Dubbed "Nagache.a" by the likes of McAfee and Symantec, the worm propagates through AIM (America Online Instant Messaging) and MSN Messenger, as well as via e-mail and network shares. It will also install in a drive-by download -- a secret installation invisible to the user -- if the PC isn't patched against a pair of 2004 vulnerabilities in Windows.
In turn, Nagache.a installs a bot -- a controlling component -- that communicates to its handler, sometimes called a "herder," on TCP port 8.
However, unlike most bots, which are run by their herders through IRC, this bot is controlled via a peer-to-peer network that includes the infected machines.
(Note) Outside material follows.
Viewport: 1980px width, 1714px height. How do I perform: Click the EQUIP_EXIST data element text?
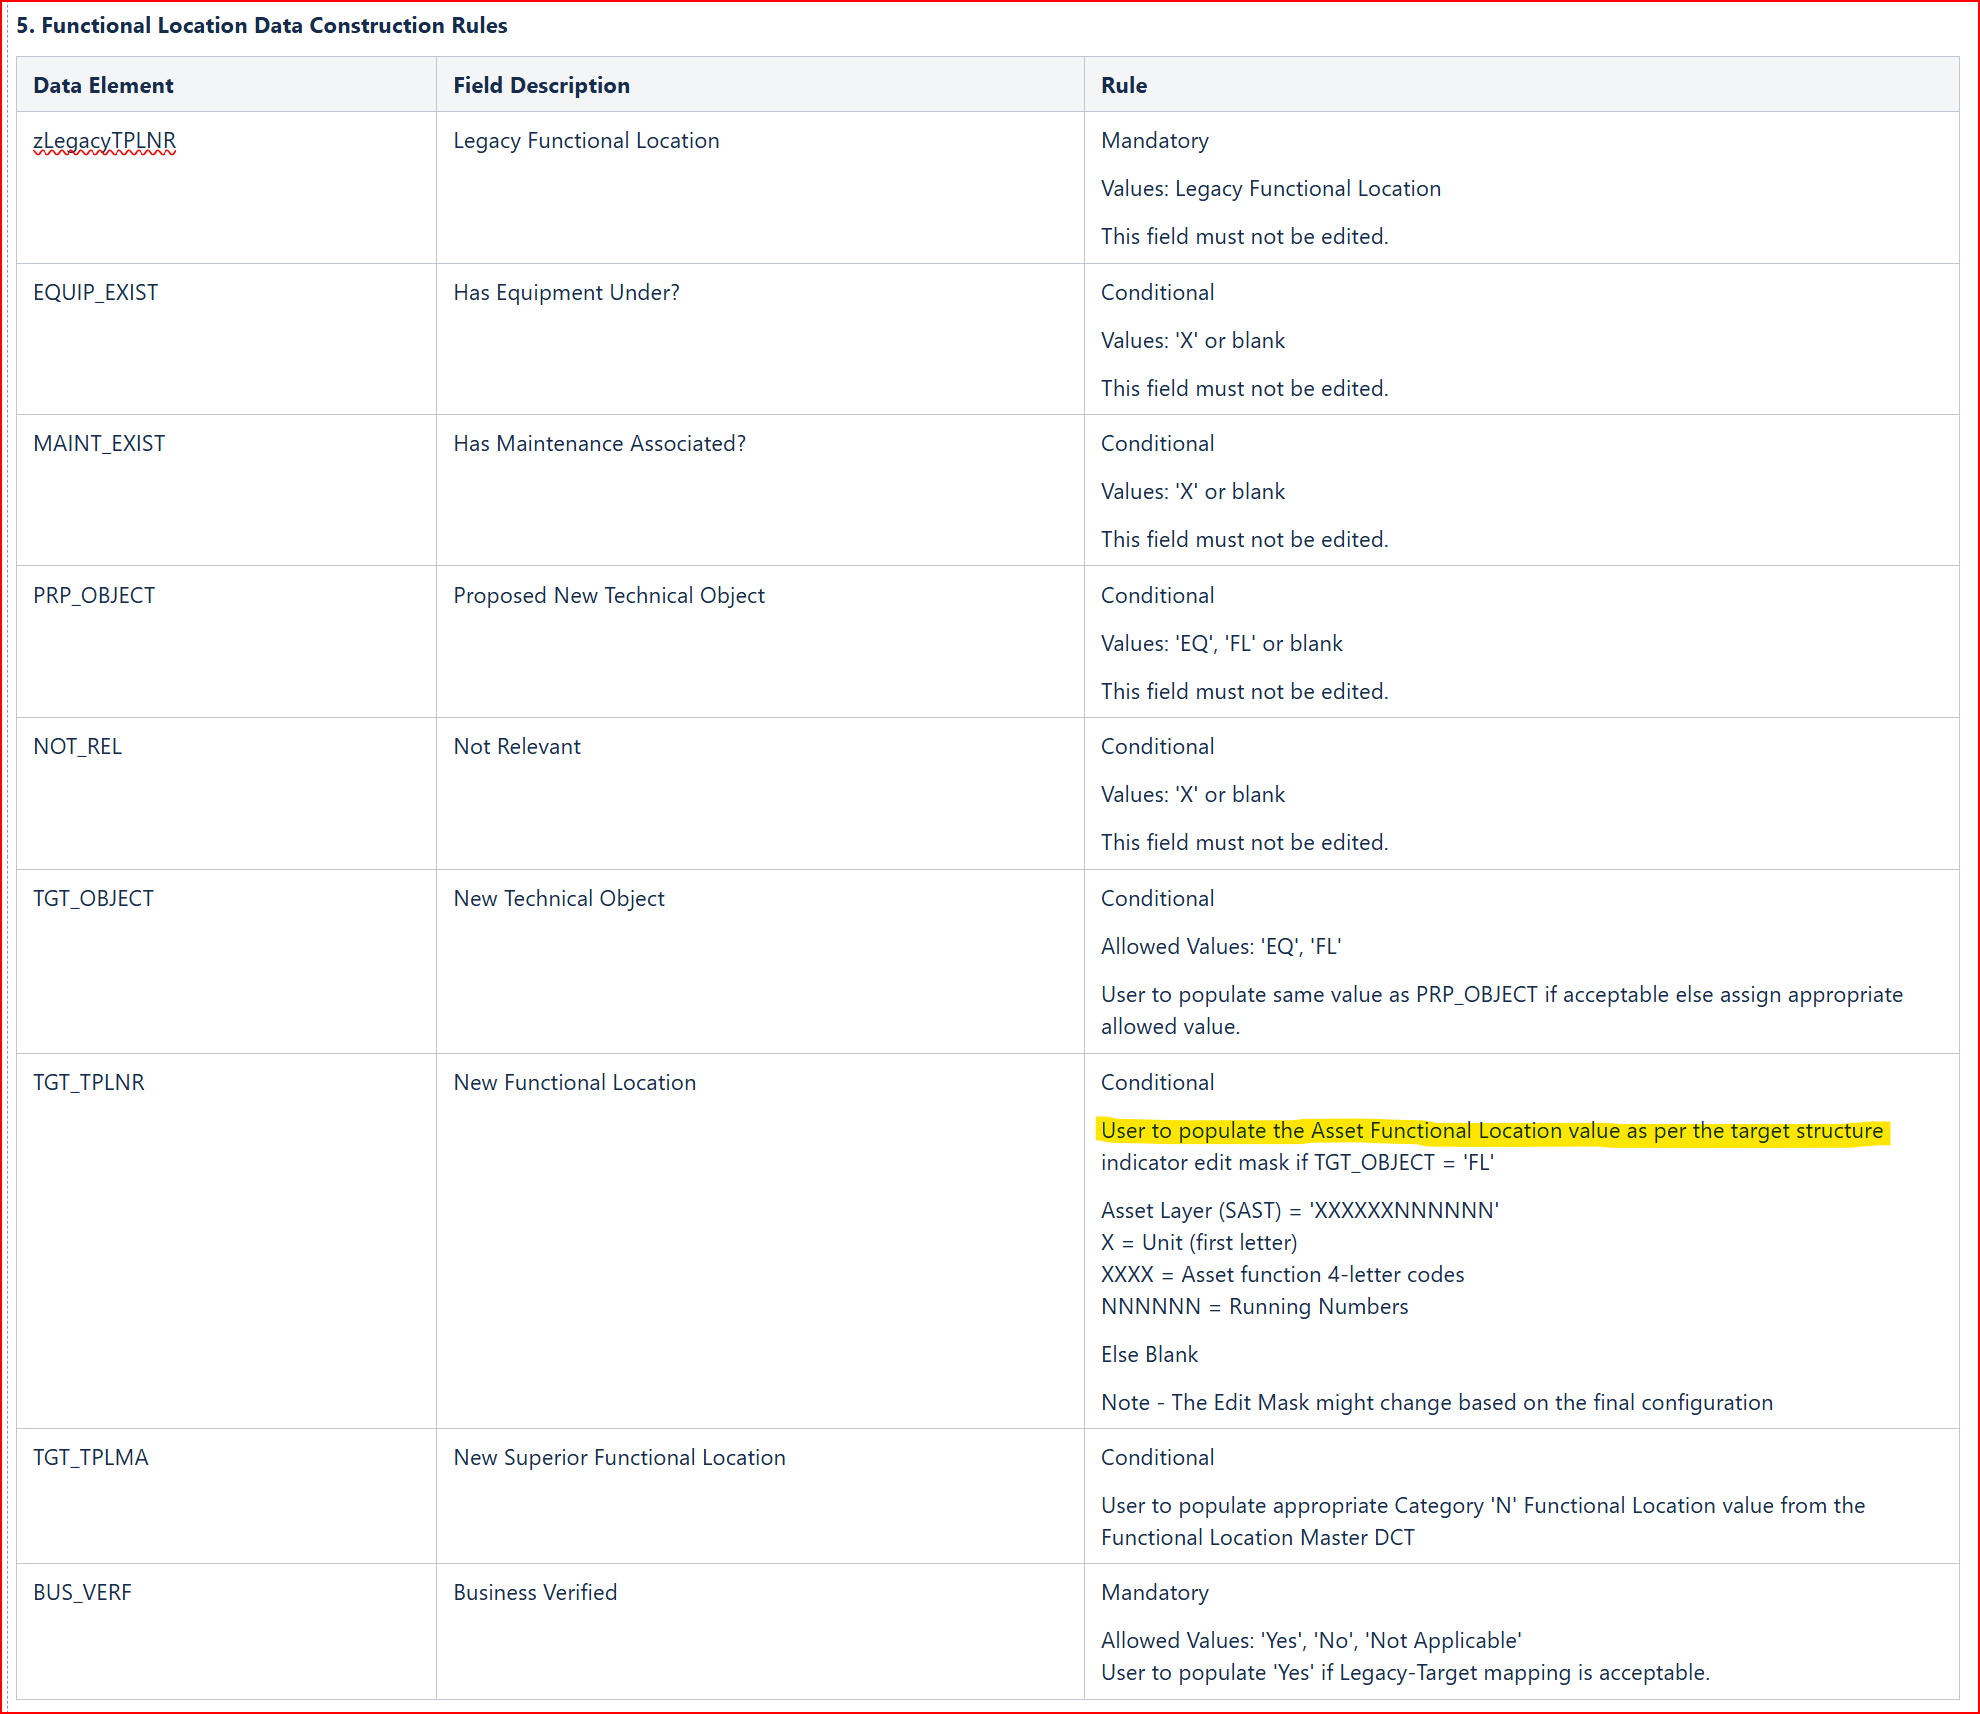[x=95, y=292]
The traffic between the compromised computers and the herder is also encrypted, or at least not readable, said an analyst with the Internet Storm Center.
Other advisories said that the bot had raised the malware bar.
"The command and control channel that is used is unique, as the bot appears to connect to infected peers instead of a static list," said San Diego, Calif.-based Websense in its online alert. "A peer-to-peer command and control channel makes it more difficult to block commands issued to the bot…[and]the traffic over this channel uses obfuscation in an attempt to bypass intrusion detection systems."
Although AOL has blocked several of the IP addresses hard-coded in the worm to prevent the ensuing bot from communicating with its herder, "numerous other peers have been identified" the Internet Storm Center said in an update Tuesday. "It no longer makes sense to post a list of IPs. The best defense would to be to monitor activity in your flows for tcp/8, update anti-virus, and/or use the Snort signature to detect this activity."